Do you have a favorite book, event, or training resource that has helped or motivated you in your career?
I operate under the assumption that I am not the first person to have faced any particular issue, and I learn best from other people who have faced similar situations. LISTSERV® email lists have been a great resource for making connections with fellow museum workers who are thinking about the same questions.
Recently, there has been a lot of reflection about the power dynamics of cataloguing in light of current discussions about inclusion and access. This is something we have been thinking about internally as the collection grows in the diversity of represented artists and global perspectives. Both the TMS Users and American Alliance of Museum’s Collections Stewardship LISTSERV® email lists have been helpful resources for seeing how other institutions are handling these questions, and we have used them as a starting point for conversations.
I am also always eager to learn more about capabilities of TMS and eMuseum and am grateful to Gallery Systems staff who help get us the information we need. I will soon be attending the SQL for TMS Users training and am really excited to better understand the tool that powers our TMS searches.
What is one of the most interesting projects you’ve worked on and why?
Sebald Beham (German, 1500 – 1550), Peasant Couple Dancing, 1522, Engraving, Mary and Leigh Block Museum of Art, Northwestern University, The Norman H. and Marie Louise Pritchard Collection, 1985.2.99
Before The Block Museum of Art launched its eMuseum site, we ran a beta testing group with Northwestern students, faculty, and staff. This gave us insights into how our constituents would search the database and let us know what kind of information they would like to have at their fingertips. Beta testers identified issues in terminology and reported bugs on the website before it went live.

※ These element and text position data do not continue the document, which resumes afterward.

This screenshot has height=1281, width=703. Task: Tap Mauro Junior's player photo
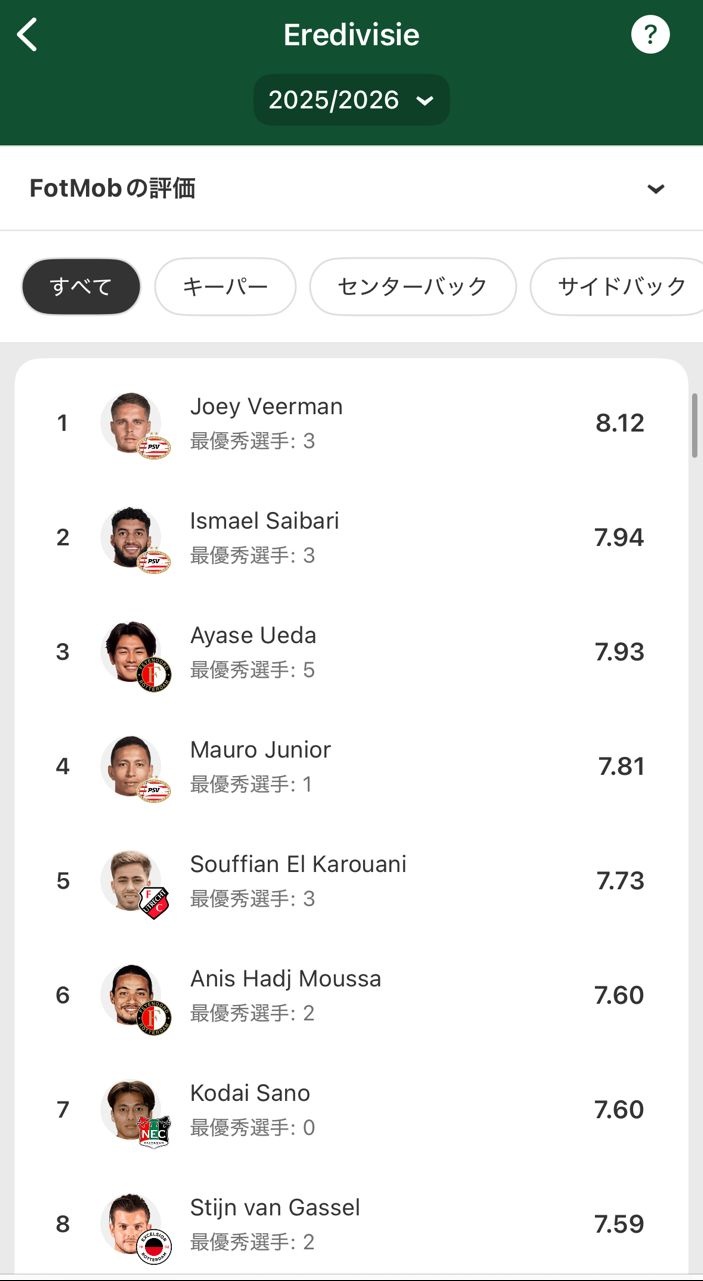[131, 766]
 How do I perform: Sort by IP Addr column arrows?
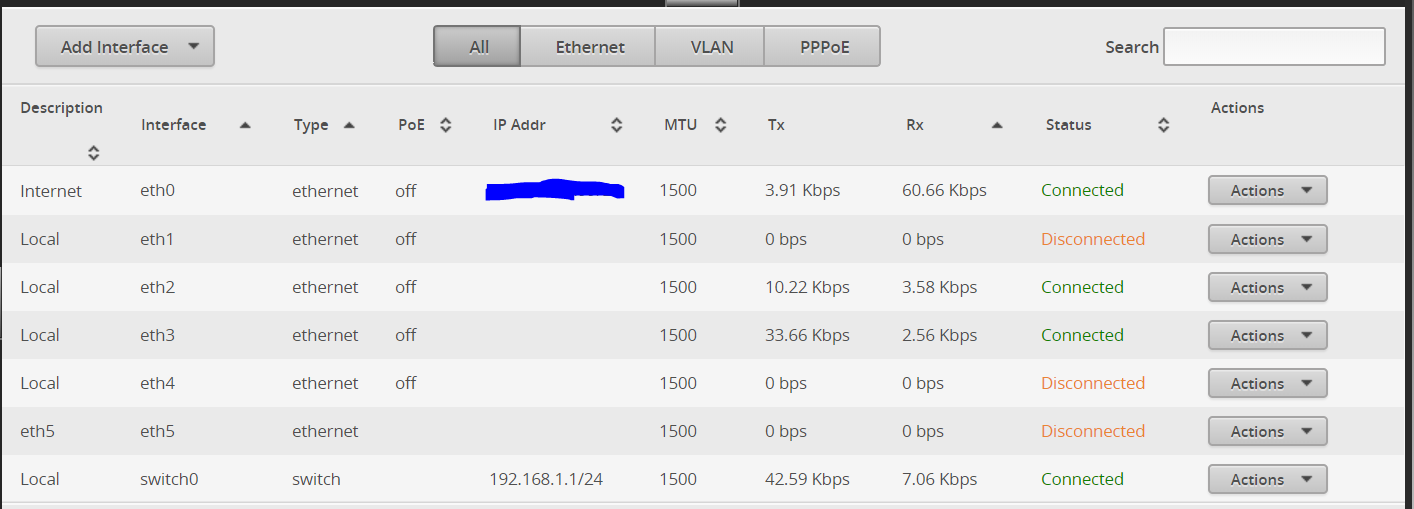[617, 125]
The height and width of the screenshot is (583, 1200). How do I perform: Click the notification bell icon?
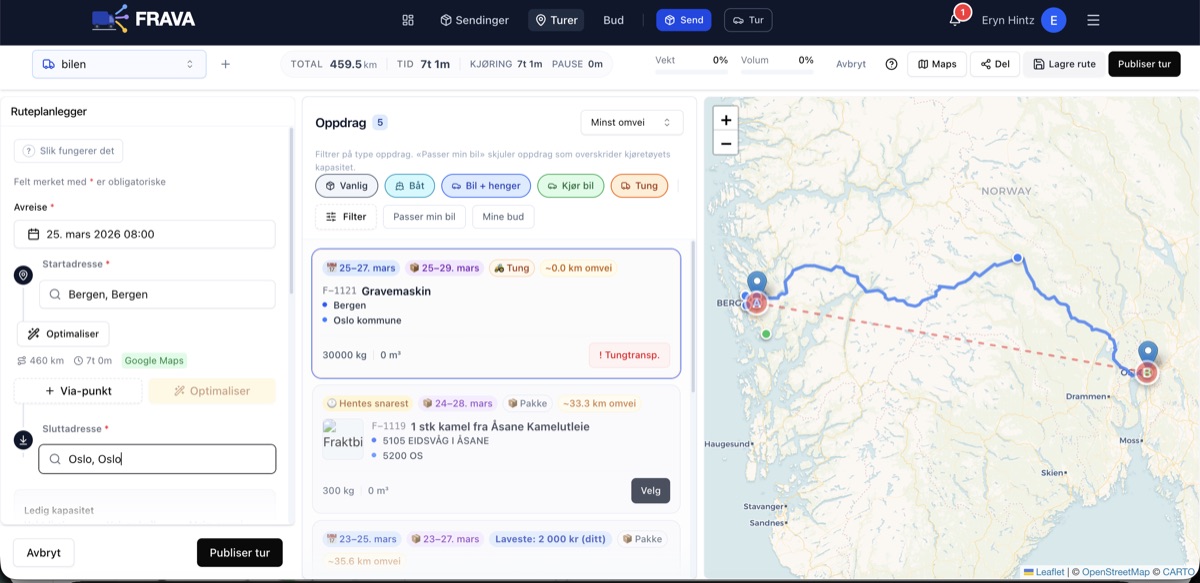click(955, 20)
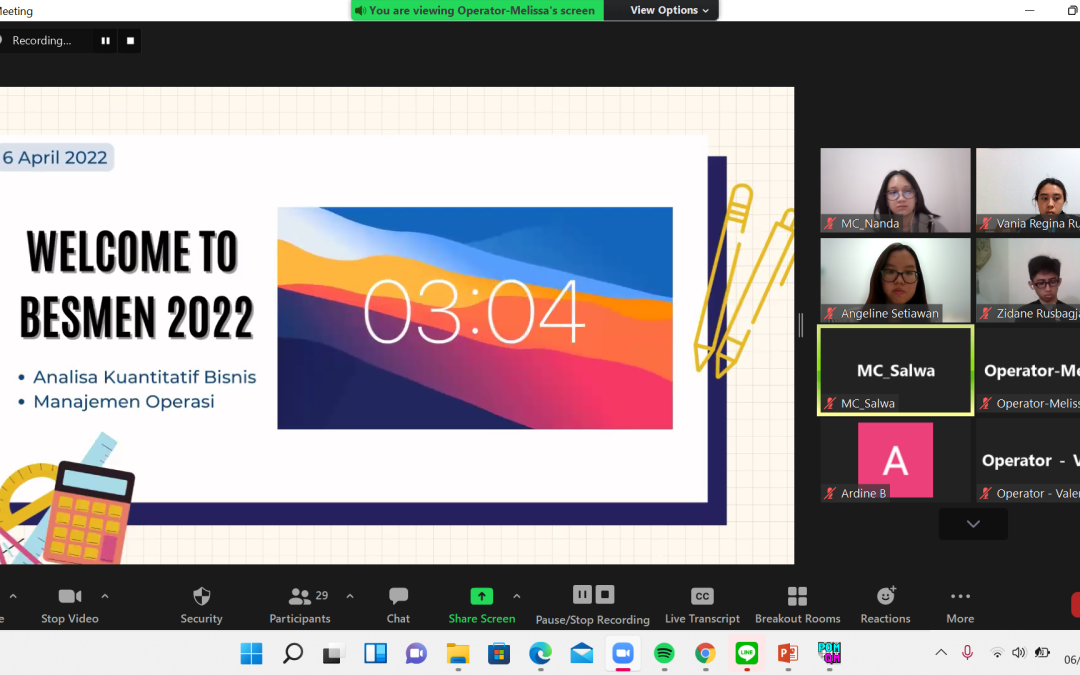Open the Security shield icon

click(201, 597)
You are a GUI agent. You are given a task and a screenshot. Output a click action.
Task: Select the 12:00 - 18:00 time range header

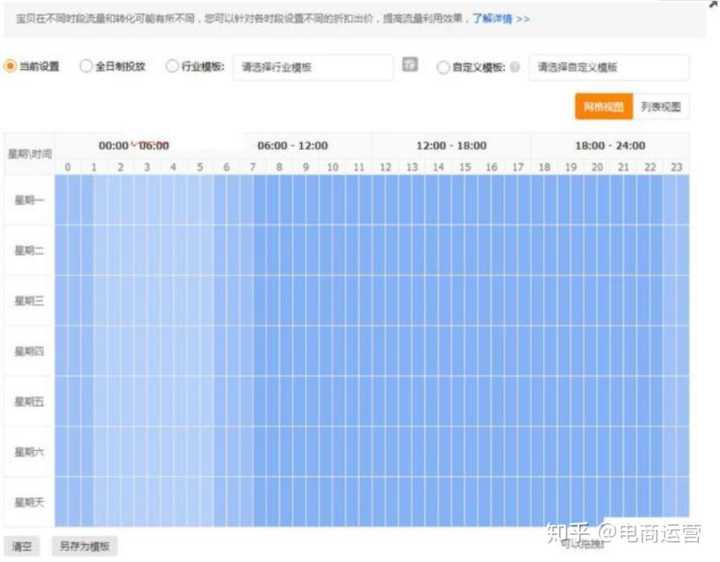click(x=451, y=145)
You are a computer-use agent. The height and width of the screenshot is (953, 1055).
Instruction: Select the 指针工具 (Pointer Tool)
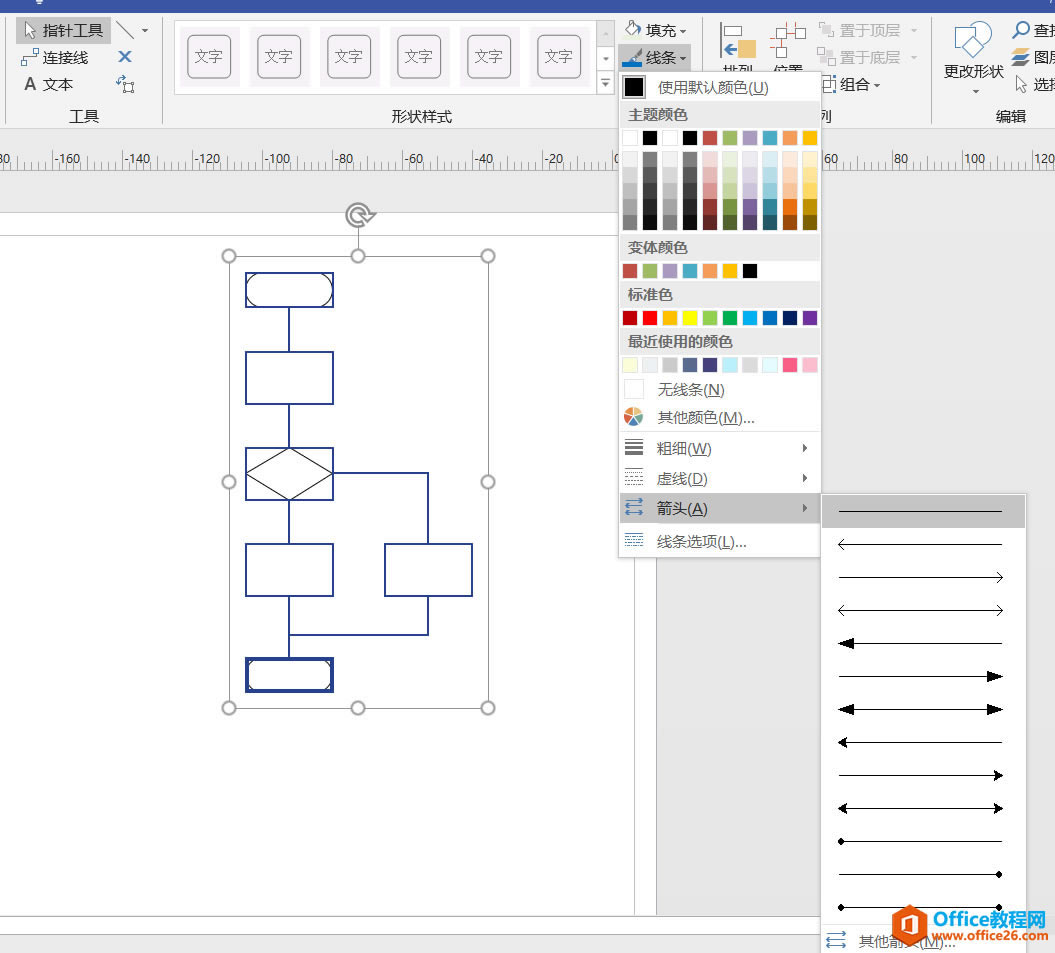(62, 30)
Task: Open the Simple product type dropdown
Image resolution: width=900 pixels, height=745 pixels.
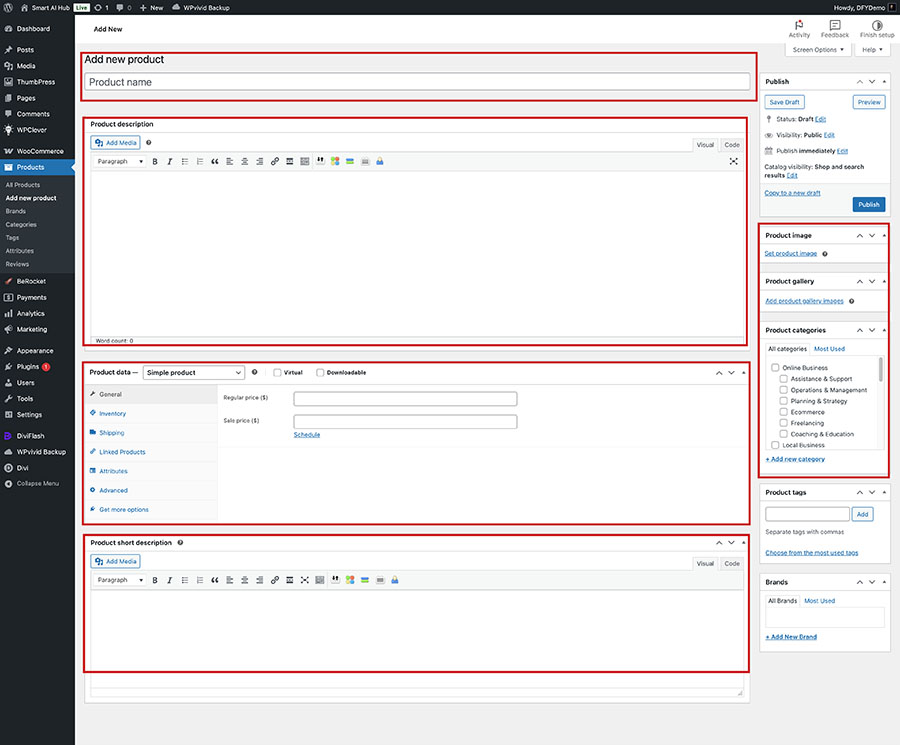Action: [x=193, y=373]
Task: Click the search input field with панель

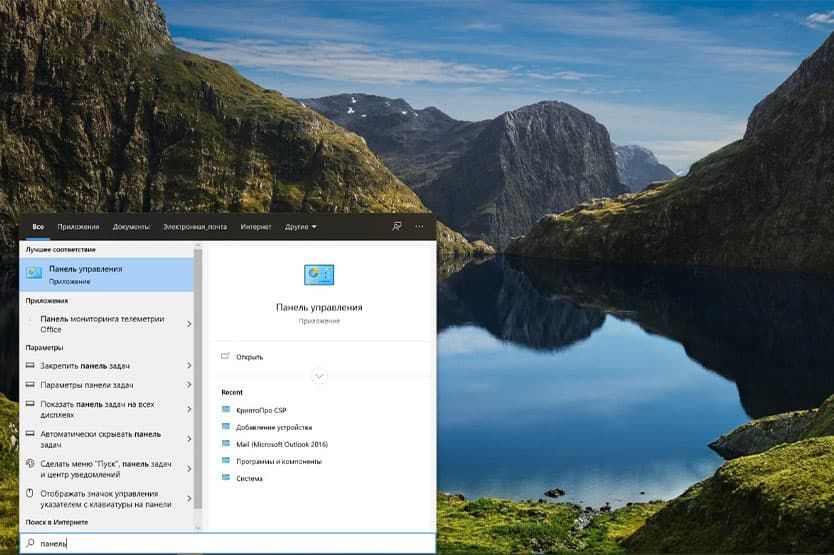Action: click(230, 544)
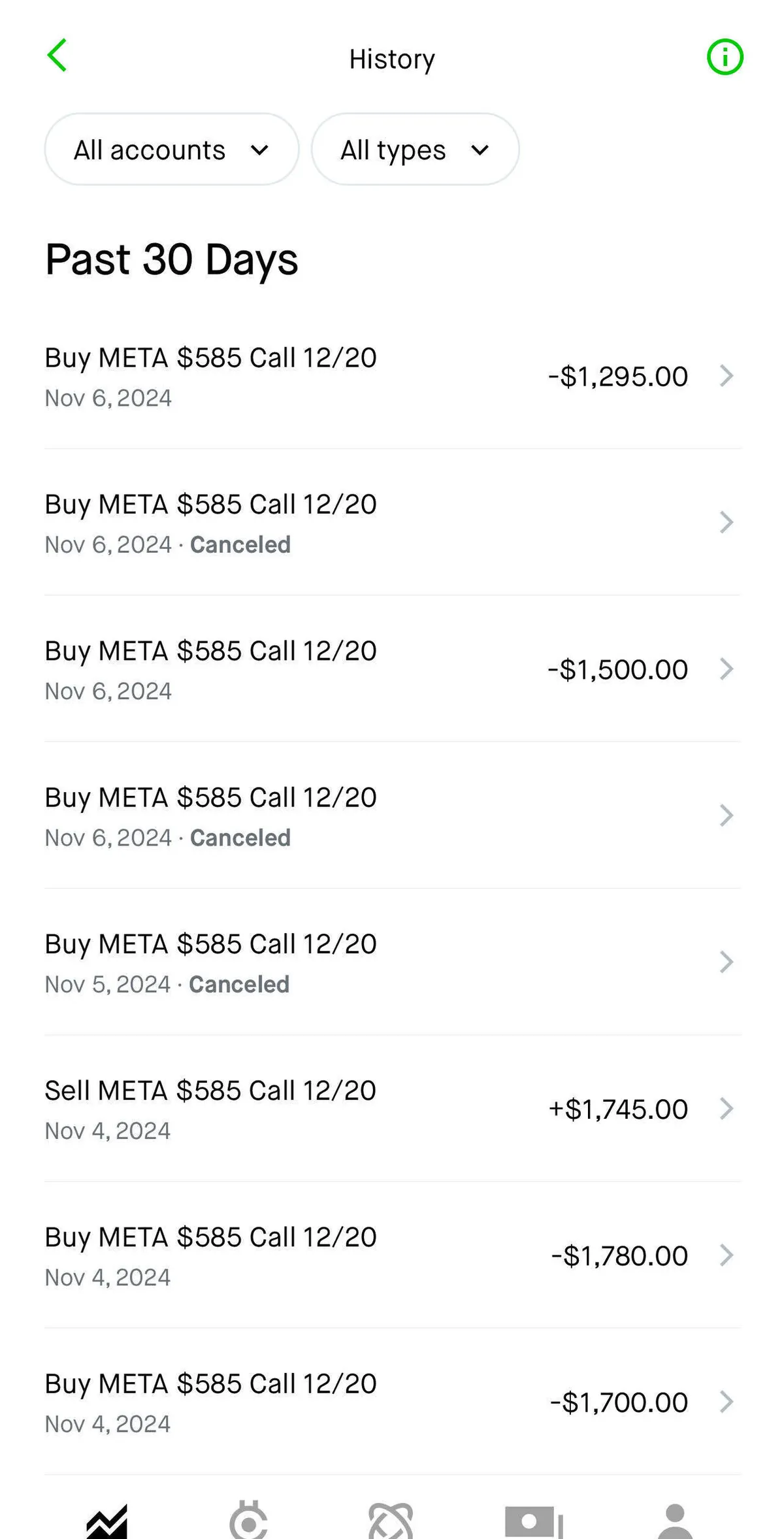Go to the investing chart tab

pos(107,1520)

I loved having this very direct feedback about the platform, and then problem-solving with Gallery Systems to make the site better. We also learned that many of our users would like to be able to search artworks by keyword and have more contextual information to better understand objects in the collection. As we move forward, we are working toward including more and more of that kind of information.
If you had to choose a favorite item from your collection, what would it be and why?
I wrote my dissertation on late medieval manuscripts, so I have a soft spot for small-scale works. I love The Block Museum of Art’s collection of small early modern prints, including Sebald Beham’s Peasant Couple Dancing, which is no bigger than a couple of postage stamps. These small prints encourage close looking and provide different kinds of historical insights than many larger or more costly artworks from the same period.